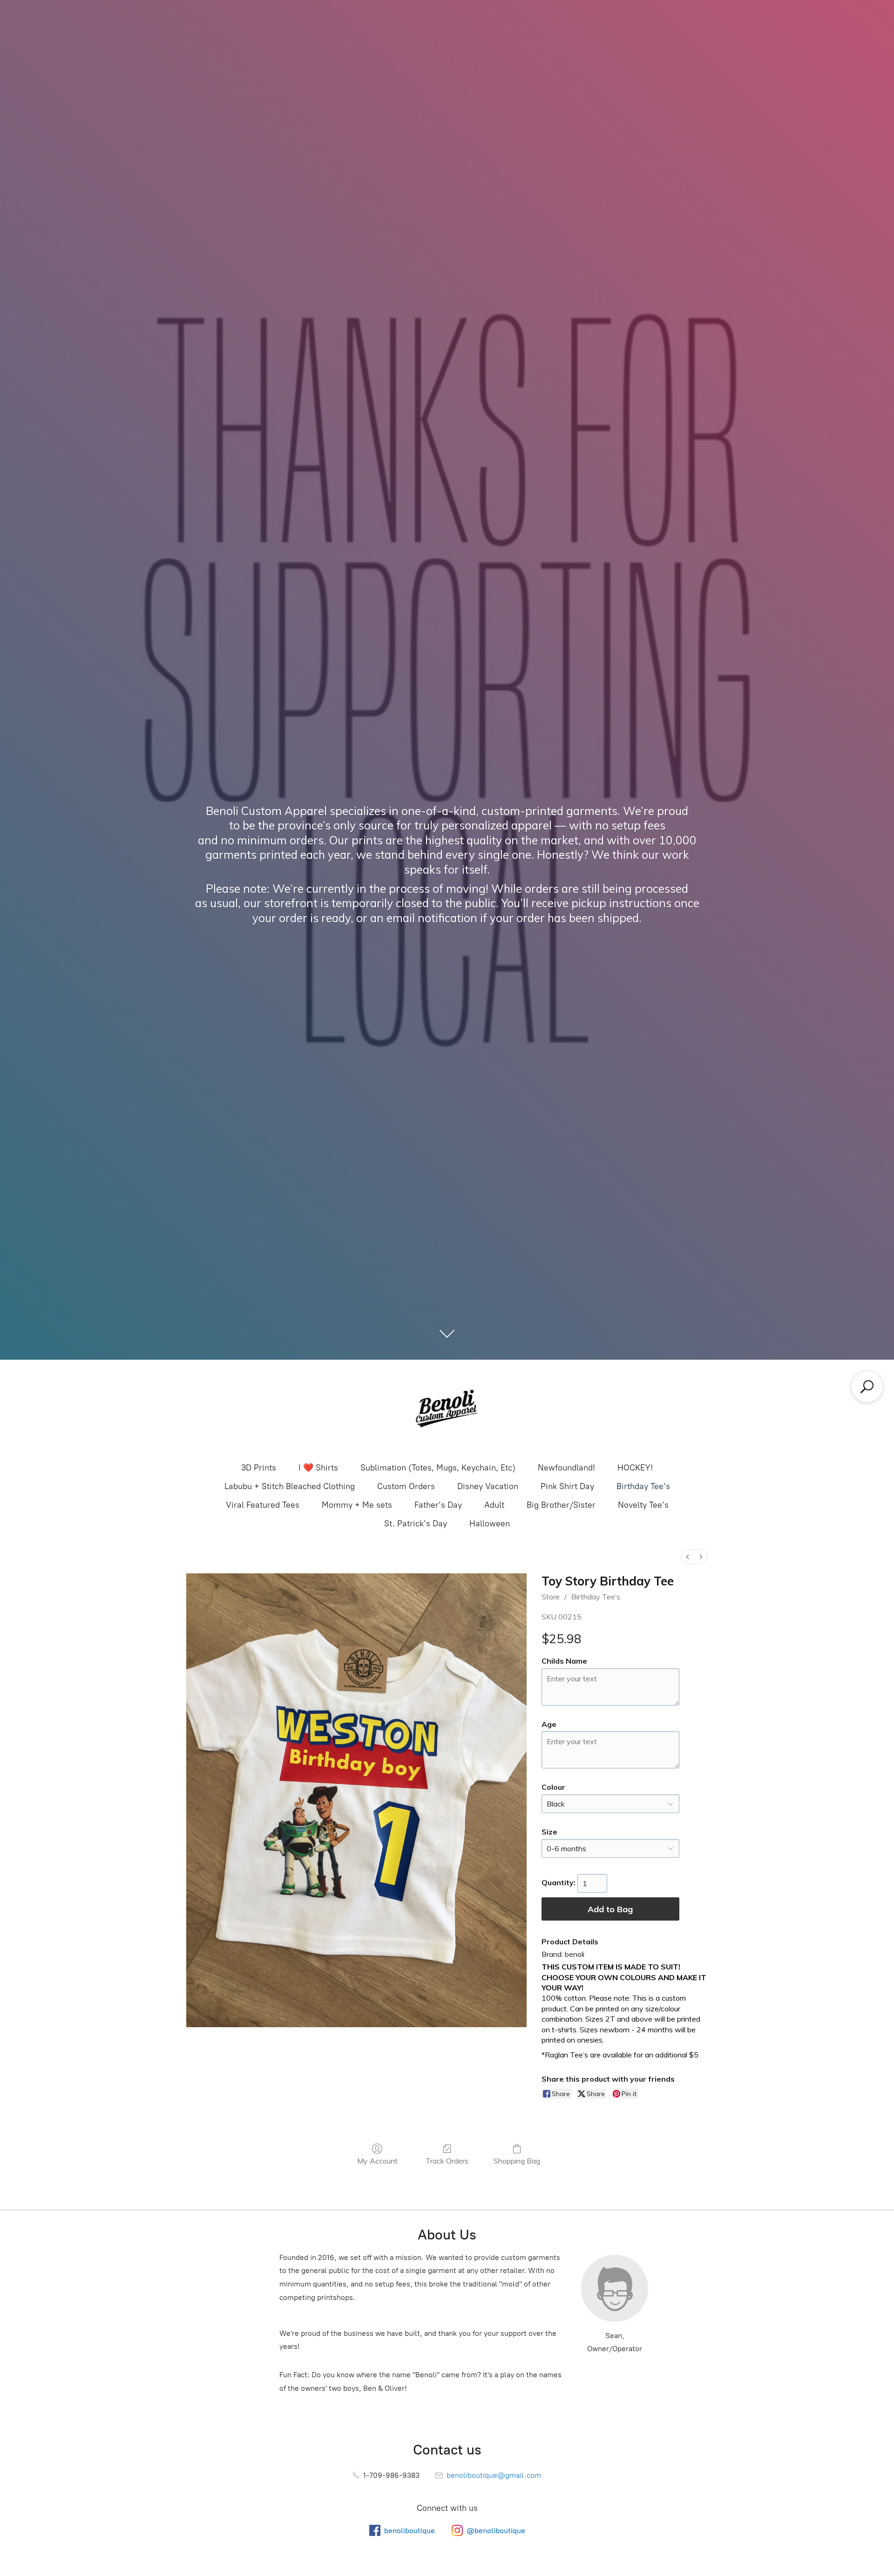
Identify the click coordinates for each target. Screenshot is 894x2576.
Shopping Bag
===
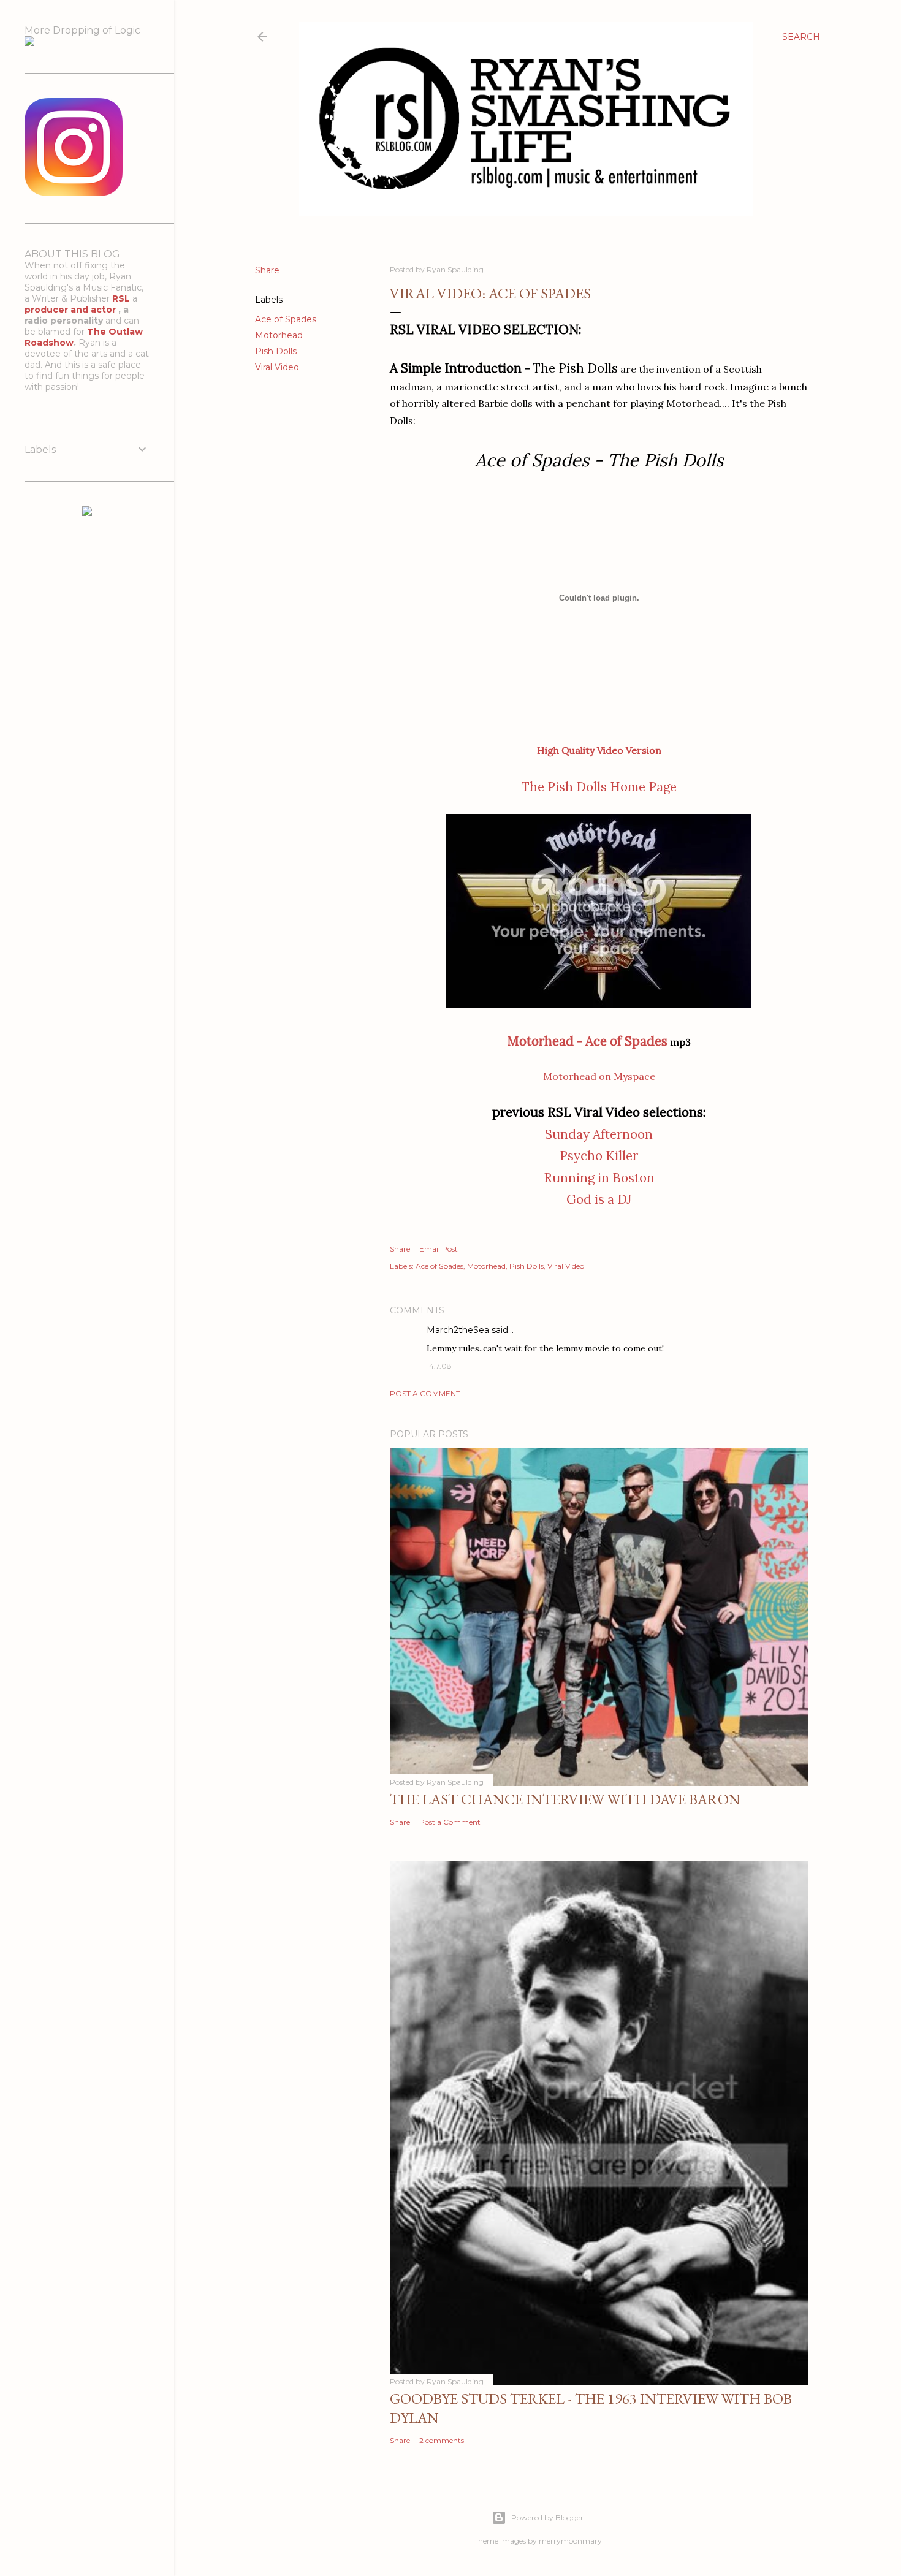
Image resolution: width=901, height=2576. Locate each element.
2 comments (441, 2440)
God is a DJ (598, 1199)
===
_Exercise prompt_
Some lines above hold the word "each". Copy all of them.

_Result_
Identify the click coordinates for each target. Screenshot is 894x2576.
Image resolution: width=901, height=2576. Locate each element.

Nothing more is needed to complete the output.